(EXERCISE DESCRIPTION)
From the records below, please repeat exactly the line that has "Open the bulletin board icon in sidebar", the line that has "This screenshot has width=570, height=379.", and every line between them, and nothing else.
——————————
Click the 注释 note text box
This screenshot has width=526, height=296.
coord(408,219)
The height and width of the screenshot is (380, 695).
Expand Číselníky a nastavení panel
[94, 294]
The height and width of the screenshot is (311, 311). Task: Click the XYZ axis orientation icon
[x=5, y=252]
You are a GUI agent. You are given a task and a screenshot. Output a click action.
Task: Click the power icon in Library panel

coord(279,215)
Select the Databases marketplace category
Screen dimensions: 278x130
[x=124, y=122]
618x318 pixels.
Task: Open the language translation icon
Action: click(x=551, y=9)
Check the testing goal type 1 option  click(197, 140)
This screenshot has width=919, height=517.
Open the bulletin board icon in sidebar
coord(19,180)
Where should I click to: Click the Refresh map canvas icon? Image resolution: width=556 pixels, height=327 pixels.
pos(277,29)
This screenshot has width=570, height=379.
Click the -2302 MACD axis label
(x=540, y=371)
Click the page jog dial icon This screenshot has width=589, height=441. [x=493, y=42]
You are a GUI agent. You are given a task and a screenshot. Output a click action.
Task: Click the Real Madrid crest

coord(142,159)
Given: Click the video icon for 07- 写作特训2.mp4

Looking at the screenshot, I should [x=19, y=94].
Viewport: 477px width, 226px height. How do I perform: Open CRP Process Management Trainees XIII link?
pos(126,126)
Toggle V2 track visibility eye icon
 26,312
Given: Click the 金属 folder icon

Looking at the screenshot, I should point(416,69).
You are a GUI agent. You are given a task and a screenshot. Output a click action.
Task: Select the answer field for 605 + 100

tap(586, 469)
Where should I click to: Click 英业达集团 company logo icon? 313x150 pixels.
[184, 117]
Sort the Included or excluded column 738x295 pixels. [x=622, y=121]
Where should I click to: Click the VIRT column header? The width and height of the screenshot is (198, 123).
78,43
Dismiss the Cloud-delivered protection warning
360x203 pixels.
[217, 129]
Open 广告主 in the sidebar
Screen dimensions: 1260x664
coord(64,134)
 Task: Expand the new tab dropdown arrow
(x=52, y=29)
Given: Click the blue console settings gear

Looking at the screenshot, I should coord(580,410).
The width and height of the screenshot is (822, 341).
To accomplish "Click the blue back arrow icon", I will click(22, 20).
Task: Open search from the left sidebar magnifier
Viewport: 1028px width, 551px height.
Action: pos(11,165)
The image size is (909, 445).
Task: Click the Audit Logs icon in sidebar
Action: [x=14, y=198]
——————————
(PROBLEM SOLUTION)
Open the bulletin board icon in sidebar
coord(19,180)
Where should I click to: Click the Refresh map canvas icon? Image resolution: width=556 pixels, height=327 pixels.
pos(277,29)
This screenshot has width=570, height=379.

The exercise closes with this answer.